■ **TASK TO CARRY OUT**:
Reproduce every one of the following records verbatim, line for line.

[Excerpt from a dataset]
* START *

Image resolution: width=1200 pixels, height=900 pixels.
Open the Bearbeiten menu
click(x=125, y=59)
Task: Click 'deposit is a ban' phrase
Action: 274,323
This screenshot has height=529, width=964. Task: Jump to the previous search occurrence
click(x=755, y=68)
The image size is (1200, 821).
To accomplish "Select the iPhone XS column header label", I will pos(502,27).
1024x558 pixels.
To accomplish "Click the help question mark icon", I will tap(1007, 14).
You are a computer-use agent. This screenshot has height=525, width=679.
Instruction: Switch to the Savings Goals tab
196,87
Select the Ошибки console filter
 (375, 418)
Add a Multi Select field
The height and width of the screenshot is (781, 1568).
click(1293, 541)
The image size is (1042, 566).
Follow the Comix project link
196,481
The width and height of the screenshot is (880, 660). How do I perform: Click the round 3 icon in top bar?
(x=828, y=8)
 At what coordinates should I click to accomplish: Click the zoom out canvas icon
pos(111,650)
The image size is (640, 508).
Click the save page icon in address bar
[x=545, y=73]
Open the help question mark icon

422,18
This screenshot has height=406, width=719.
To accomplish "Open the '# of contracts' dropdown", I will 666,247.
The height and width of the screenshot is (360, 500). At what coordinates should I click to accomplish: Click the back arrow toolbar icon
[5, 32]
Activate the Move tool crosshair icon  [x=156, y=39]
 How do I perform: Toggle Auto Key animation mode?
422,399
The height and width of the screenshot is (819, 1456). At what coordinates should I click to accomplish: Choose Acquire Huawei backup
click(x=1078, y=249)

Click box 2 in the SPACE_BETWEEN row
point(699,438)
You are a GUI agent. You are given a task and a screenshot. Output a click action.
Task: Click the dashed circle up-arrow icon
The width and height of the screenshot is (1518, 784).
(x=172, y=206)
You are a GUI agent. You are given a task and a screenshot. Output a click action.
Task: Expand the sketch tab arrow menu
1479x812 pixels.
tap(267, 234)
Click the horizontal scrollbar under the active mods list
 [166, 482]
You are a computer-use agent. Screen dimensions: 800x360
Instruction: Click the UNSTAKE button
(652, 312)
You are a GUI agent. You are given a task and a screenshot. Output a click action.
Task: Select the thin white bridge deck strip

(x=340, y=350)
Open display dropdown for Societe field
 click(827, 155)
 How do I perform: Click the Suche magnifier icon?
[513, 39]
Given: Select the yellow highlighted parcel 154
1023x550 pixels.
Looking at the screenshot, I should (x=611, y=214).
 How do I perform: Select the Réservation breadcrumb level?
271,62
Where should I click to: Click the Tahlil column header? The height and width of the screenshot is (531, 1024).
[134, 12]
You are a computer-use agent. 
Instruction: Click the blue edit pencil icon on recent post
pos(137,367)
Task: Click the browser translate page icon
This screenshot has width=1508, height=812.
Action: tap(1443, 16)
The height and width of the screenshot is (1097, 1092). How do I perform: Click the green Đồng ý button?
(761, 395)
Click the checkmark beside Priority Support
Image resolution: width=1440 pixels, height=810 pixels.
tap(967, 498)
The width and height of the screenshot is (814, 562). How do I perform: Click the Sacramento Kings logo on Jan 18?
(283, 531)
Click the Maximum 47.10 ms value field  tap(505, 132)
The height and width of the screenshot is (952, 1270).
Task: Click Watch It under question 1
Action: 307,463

* END *

■ **PROBLEM SOLUTION**:
Image resolution: width=1200 pixels, height=900 pixels.
Open the Bearbeiten menu
click(x=125, y=59)
Task: Click 'deposit is a ban' phrase
Action: 274,323
This screenshot has height=529, width=964. Task: Jump to the previous search occurrence
click(x=755, y=68)
The image size is (1200, 821).
To accomplish "Select the iPhone XS column header label", I will pos(502,27).
1024x558 pixels.
To accomplish "Click the help question mark icon", I will tap(1007, 14).
You are a computer-use agent. This screenshot has height=525, width=679.
Instruction: Switch to the Savings Goals tab
196,87
Select the Ошибки console filter
 (375, 418)
Add a Multi Select field
The height and width of the screenshot is (781, 1568).
click(1293, 541)
The image size is (1042, 566).
Follow the Comix project link
196,481
The width and height of the screenshot is (880, 660). How do I perform: Click the round 3 icon in top bar?
(x=828, y=8)
 At what coordinates should I click to accomplish: Click the zoom out canvas icon
pos(111,650)
The image size is (640, 508).
Click the save page icon in address bar
[x=545, y=73]
Open the help question mark icon

422,18
This screenshot has height=406, width=719.
To accomplish "Open the '# of contracts' dropdown", I will 666,247.
The height and width of the screenshot is (360, 500). At what coordinates should I click to accomplish: Click the back arrow toolbar icon
[5, 32]
Activate the Move tool crosshair icon  [x=156, y=39]
 How do I perform: Toggle Auto Key animation mode?
422,399
The height and width of the screenshot is (819, 1456). At what coordinates should I click to accomplish: Choose Acquire Huawei backup
click(x=1078, y=249)

Click box 2 in the SPACE_BETWEEN row
point(699,438)
You are a GUI agent. You are given a task and a screenshot. Output a click action.
Task: Click the dashed circle up-arrow icon
The width and height of the screenshot is (1518, 784).
(x=172, y=206)
You are a GUI agent. You are given a task and a screenshot. Output a click action.
Task: Expand the sketch tab arrow menu
1479x812 pixels.
tap(267, 234)
Click the horizontal scrollbar under the active mods list
 [166, 482]
You are a computer-use agent. Screen dimensions: 800x360
Instruction: Click the UNSTAKE button
(652, 312)
You are a GUI agent. You are given a task and a screenshot. Output a click action.
Task: Select the thin white bridge deck strip

(x=340, y=350)
Open display dropdown for Societe field
 click(827, 155)
 How do I perform: Click the Suche magnifier icon?
[513, 39]
Given: Select the yellow highlighted parcel 154
1023x550 pixels.
Looking at the screenshot, I should (x=611, y=214).
 How do I perform: Select the Réservation breadcrumb level?
271,62
Where should I click to: Click the Tahlil column header? The height and width of the screenshot is (531, 1024).
[134, 12]
You are a computer-use agent. 
Instruction: Click the blue edit pencil icon on recent post
pos(137,367)
Task: Click the browser translate page icon
This screenshot has width=1508, height=812.
Action: tap(1443, 16)
The height and width of the screenshot is (1097, 1092). How do I perform: Click the green Đồng ý button?
(761, 395)
Click the checkmark beside Priority Support
Image resolution: width=1440 pixels, height=810 pixels.
tap(967, 498)
The width and height of the screenshot is (814, 562). How do I perform: Click the Sacramento Kings logo on Jan 18?
(283, 531)
Click the Maximum 47.10 ms value field  tap(505, 132)
The height and width of the screenshot is (952, 1270).
Task: Click Watch It under question 1
Action: 307,463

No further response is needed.